GCP rule hardening - Part 1

cleancloud/providers/gcp/rules/disk_unattached.py

@@ -1,3 +1,42 @@
+"""
+Rule: gcp.compute.disk.unattached
+
+    (spec — docs/specs/gcp/disk_unattached.md)
+
+Intent:
+    Detect Compute Engine persistent disks that are currently unattached to
+    any VM and still bill for storage so they can be reviewed as conservative
+    cleanup candidates.
+
+Exclusions:
+    - disk record malformed or name absent/empty (spec 8.1)
+    - aggregated scope key unsupported or unresolvable (spec 8.2)
+    - disk status not exactly "READY" (spec 8.4)
+    - disk users field unresolvable / not an explicit empty list (spec 8.5)
+    - disk users non-empty (spec 8.6)
+
+Detection:
+    - disk status == "READY"
+    - users[] is explicitly an empty list (no current VM attachment)
+    - covers zonal (zones/ZONE) and regional (regions/REGION) scopes
+
+Confidence (spec 9.4):
+    - Zonal, detached < 24h: LOW
+    - Zonal, detached 24h–7d: MEDIUM
+    - Zonal, detached >= 7d (or never): HIGH
+    - Regional, detached < 24h: LOW
+    - Regional, otherwise: MEDIUM
+
+Cost model (spec 9.5):
+    - estimated_monthly_cost_usd = None
+    - No flat region-reference price table; pricing varies by type, region, and currency.
+    - State only that unattached disks continue to incur storage charges.
+
+APIs:
+    - compute.disks.list (via disks.aggregatedList)
+"""
+
+import warnings
 from datetime import datetime, timezone
 from typing import List, Optional
 
@@ -9,28 +48,6 @@
 from cleancloud.core.finding import Finding
 from cleancloud.core.risk import RiskLevel
 
-# GCP Persistent Disk pricing ($/GB/month, us-central1 reference).
-# Source: https://cloud.google.com/compute/disks-image-pricing
-#
-# Notes:
-# - pd-extreme also bills for provisioned IOPS separately (not estimable from listing).
-# - Hyperdisk types bill for capacity + provisioned IOPS and/or throughput separately.
-#   Only the capacity component can be estimated here; actual cost is typically higher.
-#   hyperdisk-balanced: 3,000 IOPS and 140 MiB/s free baseline, additional usage billed.
-#   hyperdisk-extreme: all provisioned IOPS billable, no free baseline.
-#   hyperdisk-throughput: all provisioned throughput billable.
-#   Using pd-standard rate as conservative capacity-only floor for all hyperdisk types.
-_DISK_TYPE_COST_PER_GB: dict = {
-    "pd-standard": 0.04,
-    "pd-balanced": 0.10,
-    "pd-ssd": 0.17,
-    "pd-extreme": 0.125,  # capacity only; provisioned IOPS billed separately
-    "hyperdisk-balanced": 0.04,  # capacity only; IOPS + throughput billed separately
-    "hyperdisk-extreme": 0.04,  # capacity only; all IOPS billed separately
-    "hyperdisk-throughput": 0.04,  # capacity only; throughput billed separately
-}
-_DEFAULT_COST_PER_GB = 0.04  # pd-standard as conservative fallback
-
 _HYPERDISK_TYPES = frozenset({"hyperdisk-balanced", "hyperdisk-extreme", "hyperdisk-throughput"})
 
 
@@ -46,17 +63,6 @@ def find_unattached_disks(
     Persistent disks bill regardless of attachment status. Orphaned disks are
     commonly left behind after VM deletion — a high-volume, zero-utility cost source.
 
-    Detection logic:
-    - Disk status == READY (exists, not being created or deleted)

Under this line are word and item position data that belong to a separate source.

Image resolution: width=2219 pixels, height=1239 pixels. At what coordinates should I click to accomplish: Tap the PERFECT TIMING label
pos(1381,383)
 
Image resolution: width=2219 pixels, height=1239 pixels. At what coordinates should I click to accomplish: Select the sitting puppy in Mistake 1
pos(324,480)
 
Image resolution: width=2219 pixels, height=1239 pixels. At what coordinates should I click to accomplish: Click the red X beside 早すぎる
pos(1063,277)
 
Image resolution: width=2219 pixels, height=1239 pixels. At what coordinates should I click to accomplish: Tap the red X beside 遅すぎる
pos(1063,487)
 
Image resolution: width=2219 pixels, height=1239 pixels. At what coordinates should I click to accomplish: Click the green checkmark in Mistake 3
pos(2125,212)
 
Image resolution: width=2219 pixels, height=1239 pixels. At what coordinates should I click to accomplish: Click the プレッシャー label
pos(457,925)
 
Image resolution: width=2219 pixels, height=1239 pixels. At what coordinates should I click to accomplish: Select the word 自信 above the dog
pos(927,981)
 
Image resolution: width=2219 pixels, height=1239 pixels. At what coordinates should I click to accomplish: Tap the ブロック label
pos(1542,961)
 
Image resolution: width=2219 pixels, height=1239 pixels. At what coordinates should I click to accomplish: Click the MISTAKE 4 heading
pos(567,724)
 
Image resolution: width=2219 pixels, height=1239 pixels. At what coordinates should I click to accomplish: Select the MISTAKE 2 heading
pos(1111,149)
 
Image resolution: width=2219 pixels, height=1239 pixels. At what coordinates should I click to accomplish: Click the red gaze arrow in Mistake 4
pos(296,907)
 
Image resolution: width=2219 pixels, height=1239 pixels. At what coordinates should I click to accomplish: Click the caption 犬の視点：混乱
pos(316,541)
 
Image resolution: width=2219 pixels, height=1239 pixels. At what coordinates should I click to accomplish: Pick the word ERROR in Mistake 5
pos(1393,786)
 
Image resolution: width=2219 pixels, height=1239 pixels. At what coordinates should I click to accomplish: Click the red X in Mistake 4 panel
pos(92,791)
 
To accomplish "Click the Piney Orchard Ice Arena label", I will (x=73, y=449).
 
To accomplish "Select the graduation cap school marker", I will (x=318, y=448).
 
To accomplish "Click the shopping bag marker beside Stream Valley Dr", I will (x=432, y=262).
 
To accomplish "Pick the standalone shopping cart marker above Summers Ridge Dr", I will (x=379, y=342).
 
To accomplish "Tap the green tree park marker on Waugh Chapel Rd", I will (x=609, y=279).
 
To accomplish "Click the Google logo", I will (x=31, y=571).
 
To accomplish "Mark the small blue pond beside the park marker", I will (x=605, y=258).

-    - Disk users list is empty (not attached to any instance)
-    - Covers both zonal disks (zones/ZONE) and regional disks (regions/REGION)
-
-    Confidence:
-    - Zonal disk, unattached, detached > 7 days ago (or never detached): HIGH
-    - Zonal disk, detached 24h–7d ago: MEDIUM — may still be in a deletion pipeline
-    - Either type detached < 24h ago: LOW — very likely mid-pipeline
-    - Regional disk, unattached: MEDIUM — may be intentionally kept for HA failover
-
     IAM permissions required:
     - compute.disks.list (included in roles/compute.viewer)
     """
@@ -71,17 +77,39 @@ def find_unattached_disks(
     # See: https://cloud.google.com/compute/docs/reference/rest/v1/disks/aggregatedList
     try:
         for scope_key, scope_disks in disks_client.aggregated_list(project=project_id):
+            # spec 9.6 / 9.1.8-9: surface partial-success warnings so callers know
+            # that zero findings cannot be interpreted as a clean project.

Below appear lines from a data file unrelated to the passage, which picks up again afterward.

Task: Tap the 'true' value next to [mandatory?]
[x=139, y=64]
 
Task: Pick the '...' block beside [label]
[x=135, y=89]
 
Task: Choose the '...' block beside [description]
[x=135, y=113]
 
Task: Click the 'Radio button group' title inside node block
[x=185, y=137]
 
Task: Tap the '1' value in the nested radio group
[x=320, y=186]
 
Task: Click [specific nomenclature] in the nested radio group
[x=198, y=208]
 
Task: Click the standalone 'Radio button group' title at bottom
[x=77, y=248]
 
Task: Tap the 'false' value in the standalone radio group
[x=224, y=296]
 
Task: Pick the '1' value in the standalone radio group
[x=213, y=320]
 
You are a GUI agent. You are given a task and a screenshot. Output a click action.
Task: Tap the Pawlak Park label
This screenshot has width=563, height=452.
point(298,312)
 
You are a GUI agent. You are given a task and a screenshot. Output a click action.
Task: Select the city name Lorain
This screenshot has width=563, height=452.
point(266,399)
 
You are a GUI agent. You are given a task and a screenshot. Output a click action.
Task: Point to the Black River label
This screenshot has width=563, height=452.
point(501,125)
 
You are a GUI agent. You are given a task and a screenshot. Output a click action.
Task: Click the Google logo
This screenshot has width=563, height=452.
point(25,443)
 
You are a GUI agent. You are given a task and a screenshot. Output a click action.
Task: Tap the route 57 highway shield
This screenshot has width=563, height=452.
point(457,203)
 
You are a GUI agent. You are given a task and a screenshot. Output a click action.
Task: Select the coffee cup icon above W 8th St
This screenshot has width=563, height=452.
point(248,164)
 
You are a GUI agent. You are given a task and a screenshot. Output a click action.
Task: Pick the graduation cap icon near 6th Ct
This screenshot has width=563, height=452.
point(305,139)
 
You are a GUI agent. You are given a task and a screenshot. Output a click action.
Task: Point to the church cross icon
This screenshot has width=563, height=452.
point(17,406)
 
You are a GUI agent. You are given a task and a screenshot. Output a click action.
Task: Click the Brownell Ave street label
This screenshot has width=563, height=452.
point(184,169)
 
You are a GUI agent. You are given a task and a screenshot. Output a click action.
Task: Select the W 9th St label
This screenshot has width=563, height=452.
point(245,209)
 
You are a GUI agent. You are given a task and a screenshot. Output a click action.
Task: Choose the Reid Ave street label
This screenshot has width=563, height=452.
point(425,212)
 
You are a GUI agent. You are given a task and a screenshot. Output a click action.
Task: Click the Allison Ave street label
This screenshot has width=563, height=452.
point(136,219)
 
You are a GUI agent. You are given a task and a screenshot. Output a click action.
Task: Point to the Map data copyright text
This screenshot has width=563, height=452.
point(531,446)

+            _scope_warning = getattr(scope_disks, "warning", None)
+            if _scope_warning and getattr(_scope_warning, "code", ""):
+                warnings.warn(
+                    f"gcp.compute.disk.unattached: aggregated inventory returned partial "

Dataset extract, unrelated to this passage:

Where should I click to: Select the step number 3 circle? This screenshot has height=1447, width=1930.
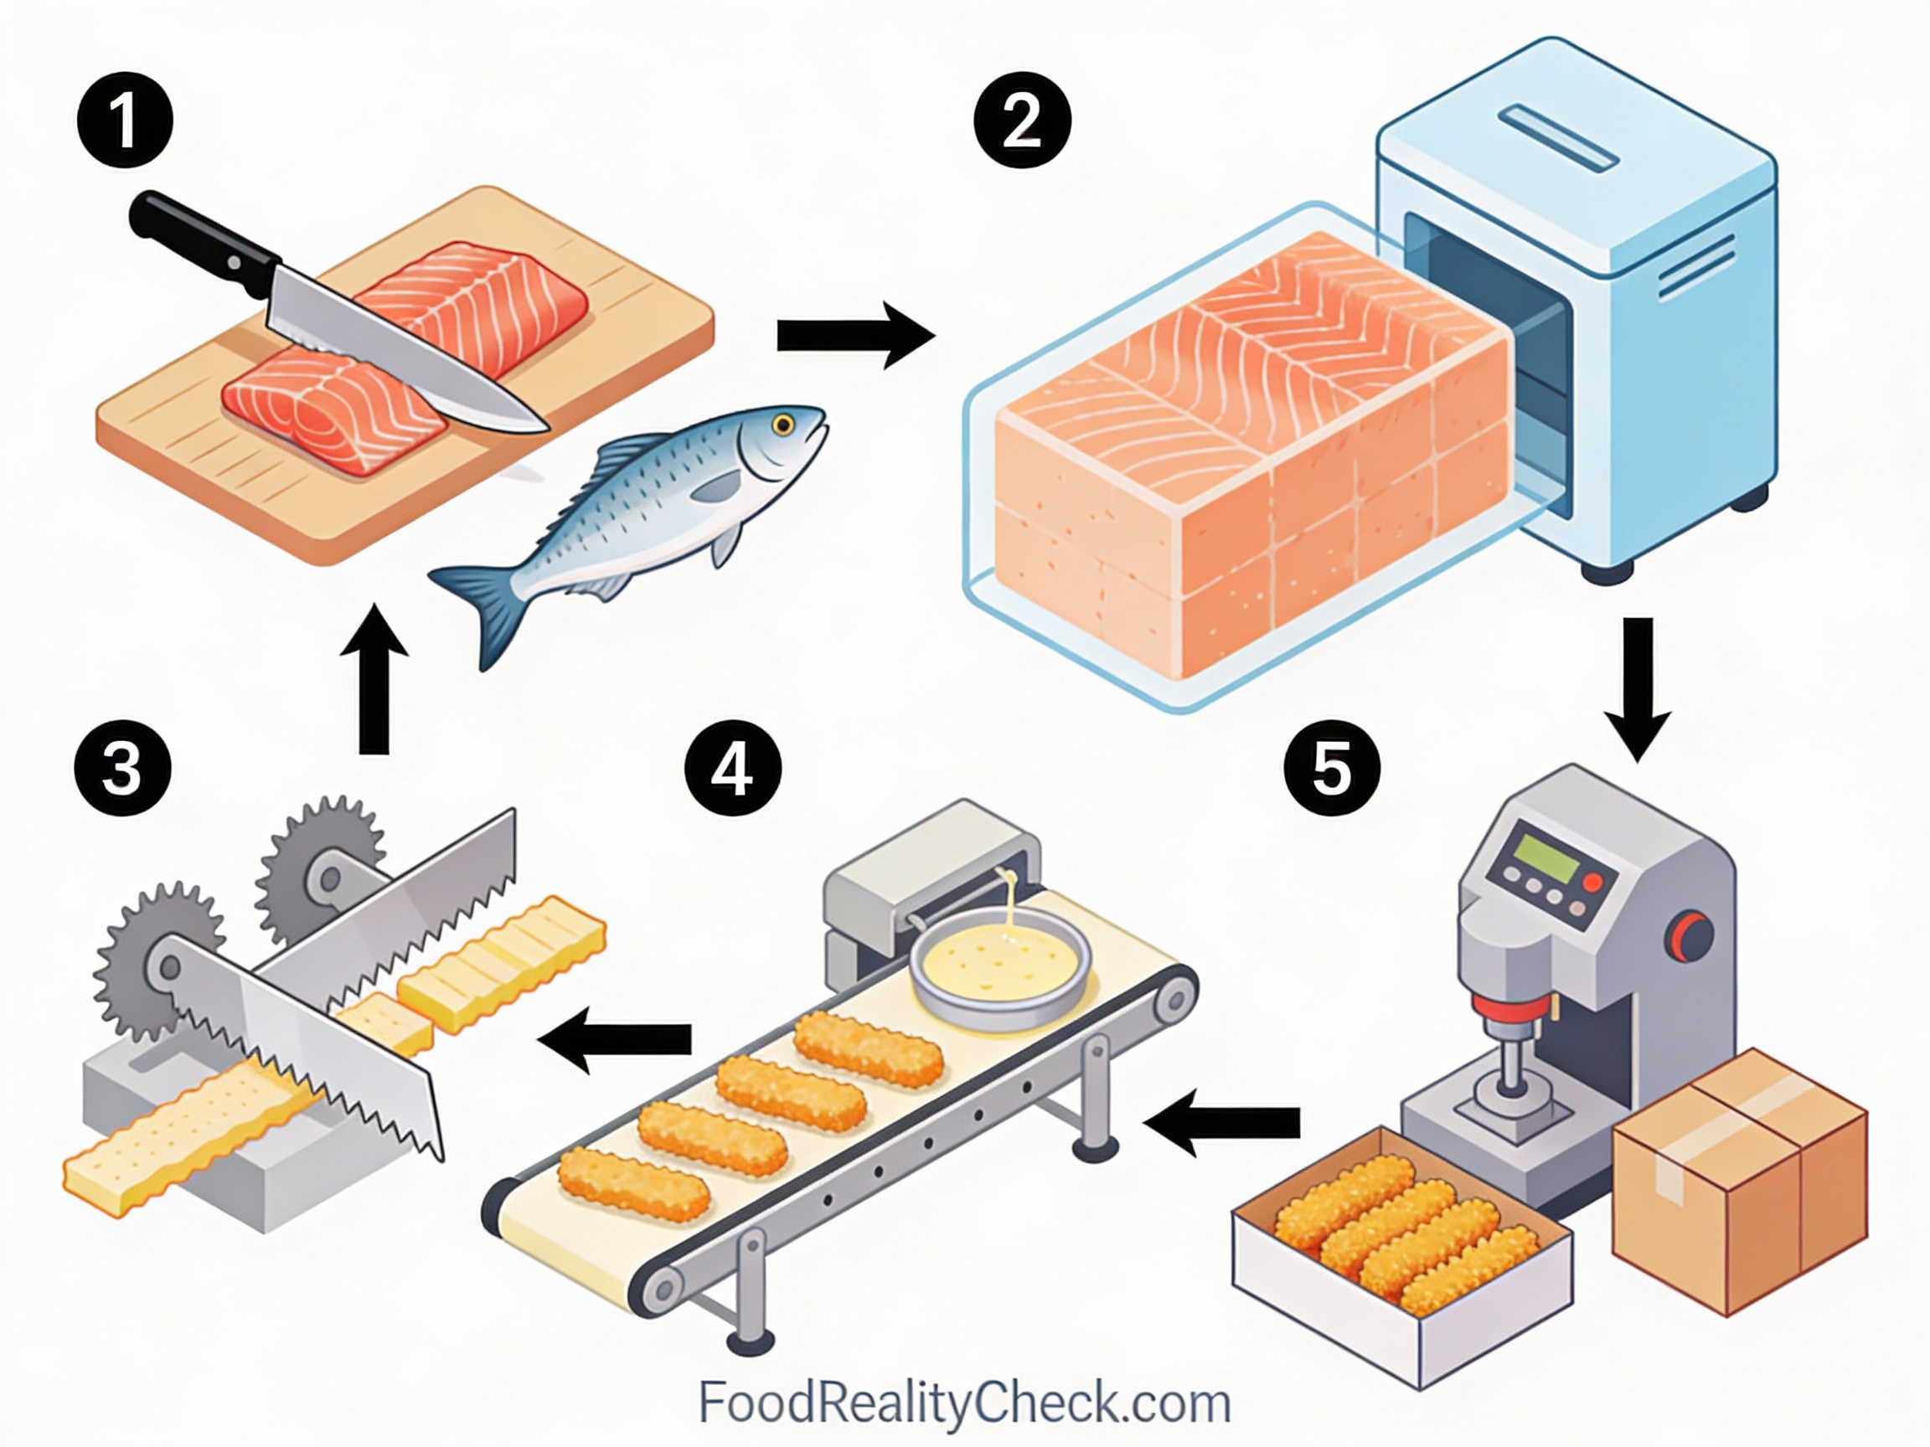click(122, 769)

+                    f"coverage for scope '{scope_key}' "
+                    f"(code: {_scope_warning.code}) — findings from this scope may be incomplete",
+                    UserWarning,
+                    stacklevel=2,
+                )
+
             if not scope_disks.disks:
                 continue
 
-            # scope_key is "zones/us-central1-a" or "regions/us-central1"
+            # --- spec 8.2: scope key must be exactly "zones/ZONE" or "regions/REGION" ---
             scope_parts = scope_key.split("/")
+            if len(scope_parts) != 2:
+                continue  # too few or too many segments — skip
+
             scope_type = scope_parts[0]  # "zones" or "regions"
             location = scope_parts[1]  # zone name or region name
 
             if scope_type == "zones":
                 zone_name = location
-                region = zone_name.rsplit("-", 1)[0]  # "us-central1-a" -> "us-central1"
+                # spec 7 / 9.1.5: derive region by stripping the trailing zone letter.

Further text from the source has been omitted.